══ TEXT ══

Up and Down in Market

How to Profit from Market

Everybody wants to profit from the market. And there is only one and only secret in order to consistently profiting from the market. It’s simple and most of people know about it, but only a few really consistently doing it. The rule / secret is :

BLSH (BUY LOW SELL HIGH)

Yeah, right ! Of course we are all know about it, but ‘knowing’ is not necessarily ‘doing’ and only few of us really squeeze profit from the market. Before I go back to this very point. Let’s see how we implement this BLSH secret.

Unique to the share market, there are 2 ways to do BLSH (Buy Low Sell High):

  1. Long for Up

    Long for Up

    Buy first, sell later ( Known as LONG POSITION or “Going Long”)
    This is the ‘normal’ understanding: you buy first at low price then wait until price go up then selling it at higher price for profit. If the price going even lower than your buying price, then you make a loss.

    For example: You buy stock of Google (GOOG) for $100 each. You wait until the price go to $150 where you selling it. Then you make $50 profit.

    So, you ‘going long’ if you expect the market will go up.

  2. Short for Down

    Short for Down

    Sell first, buy later ( Known as SHORT POSITION or “Going Short”)

═══
══ GIVEN ENTRIES ══

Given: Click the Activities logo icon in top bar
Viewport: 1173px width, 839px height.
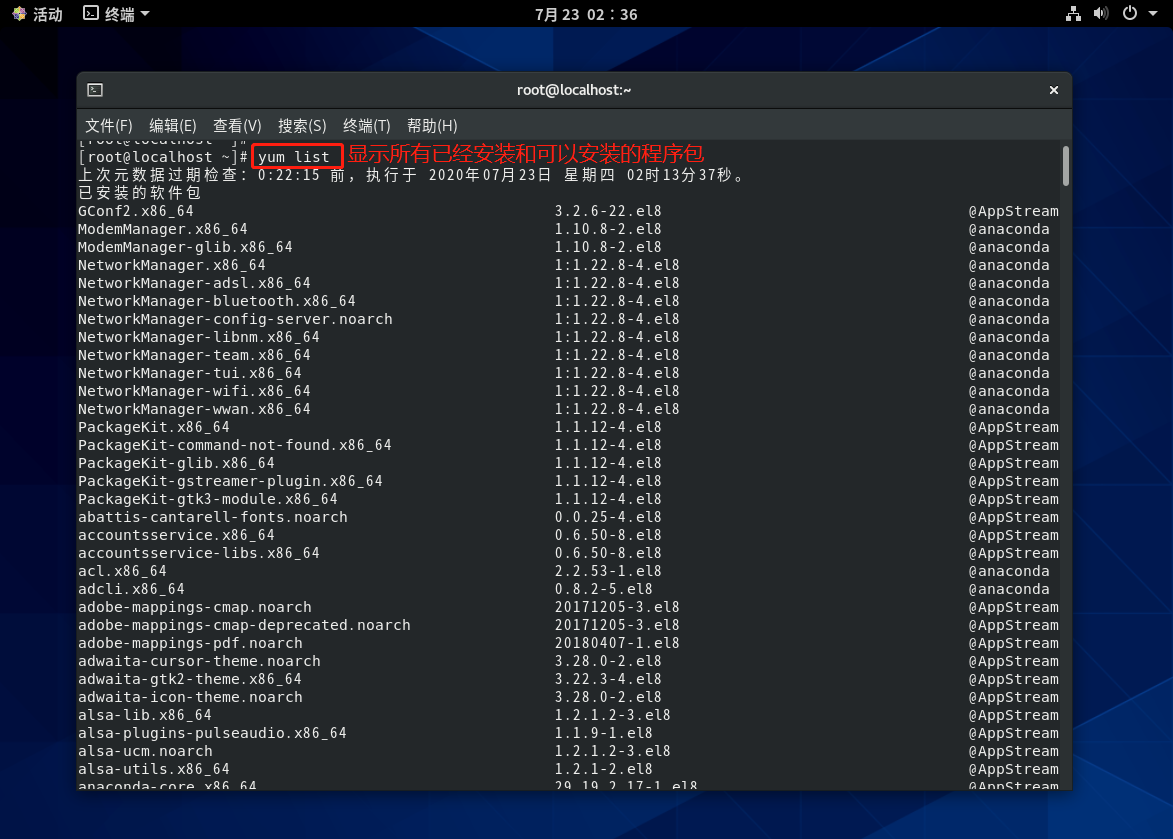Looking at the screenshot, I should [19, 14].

═══
══ GIVEN ENTRIES ══

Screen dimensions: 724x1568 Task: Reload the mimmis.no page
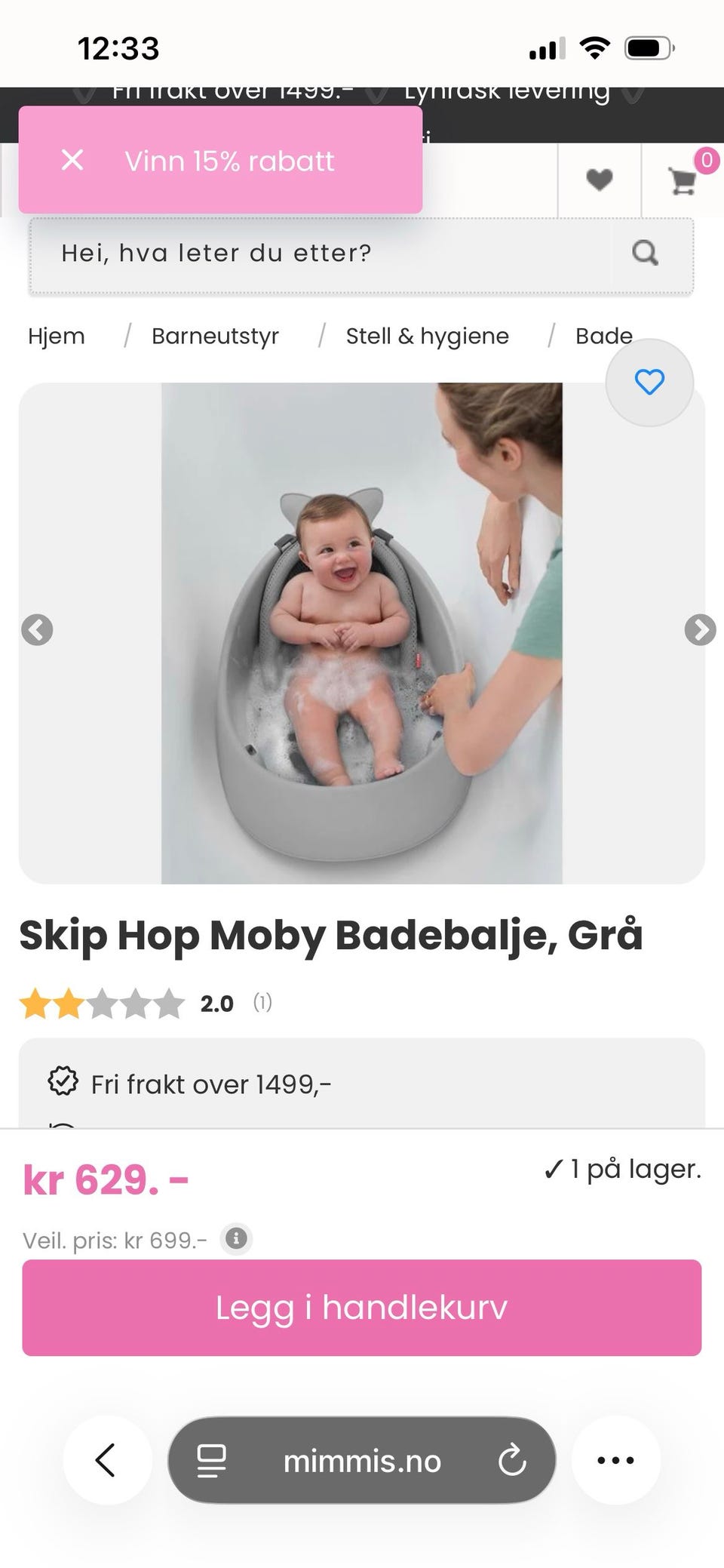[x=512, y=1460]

═══

> **SHORT PROBLEM 1**:
Print the passage of the text on profiting from the market, starting with "Yeah, right !" and going on through "make a loss.".
> **SHORT PROBLEM 2**:
Proceed with the text on profiting from the market, picking up right after its last line.
The records were taken from a different source than the text.

> **WRITTEN RESPONSE 1**:
Yeah, right ! Of course we are all know about it, but ‘knowing’ is not necessarily ‘doing’ and only few of us really squeeze profit from the market. Before I go back to this very point. Let’s see how we implement this BLSH secret.

Unique to the share market, there are 2 ways to do BLSH (Buy Low Sell High):

  1. Long for Up

    Long for Up

    Buy first, sell later ( Known as LONG POSITION or “Going Long”)
    This is the ‘normal’ understanding: you buy first at low price then wait until price go up then selling it at higher price for profit. If the price going even lower than your buying price, then you make a loss.

> **WRITTEN RESPONSE 2**:
    To do this, you borrow the instrument that you want to sell from somebody else, then sell it in the market. Then if the market going down, you buy at lower price from the market, then return the borrowed item to the rightful owner.

    For example: you expect stock of Yahoo (YHOO) to go down , then you decide to ‘go short’ to make profit. You borrow Yahoo stock from your broker and sell it for $30. A month later the price go down to $20. Then you buy from the market $20 and return that to your broker. You make $10 profit from downturn market !

    Hence, you ‘going short’ if you expect the market to go down.

By using both ways above, you can always profit whether the market going up or down. That’s the beauty of share market.

But what is it the one you sell and buy ? You could buy and sell a stock of a company, option, index contract, commodity contract, etc. This is what we call “trading instrument”. You may want to read Various Kind of Trading Instruments article if you want further info. It does not matter what kind of trading instrument that you use, the BLSH rule always apply.

Let’s go back to the matter that although simple not many people doing this BLSH. Let’s see the price of Apple Computer stock (AAPL) between Nov 2007 and Apr 2008, and let’s hear what is in the mind of most people:

AAPL Nov 2007 - Apr 2008. Source: Yahoo! Finance

AAPL Nov 2007 - Apr 2008. Source: Yahoo! Finance

  • At A: “Look, AAPL has recovered and trending up now. Let’s ride this trend and buy some at $198!”
  • At B: “Ups, it’s go down. But don’t worry, it will come back..”
  • At C: “See, what I mean…. it will always come back”
  • At D: “Well, man… this global financial crisis really hammered this stock… But’s it’s too late now (price $130), I have lost 15% of my money, better stick around and wait for bounce back….”
  • At E: ($120) “Gee, I can take it anymore, man… I have lost 40% of money.. sell at market…”
  • At F: “…. investing in stock market is risky and unpredictable….”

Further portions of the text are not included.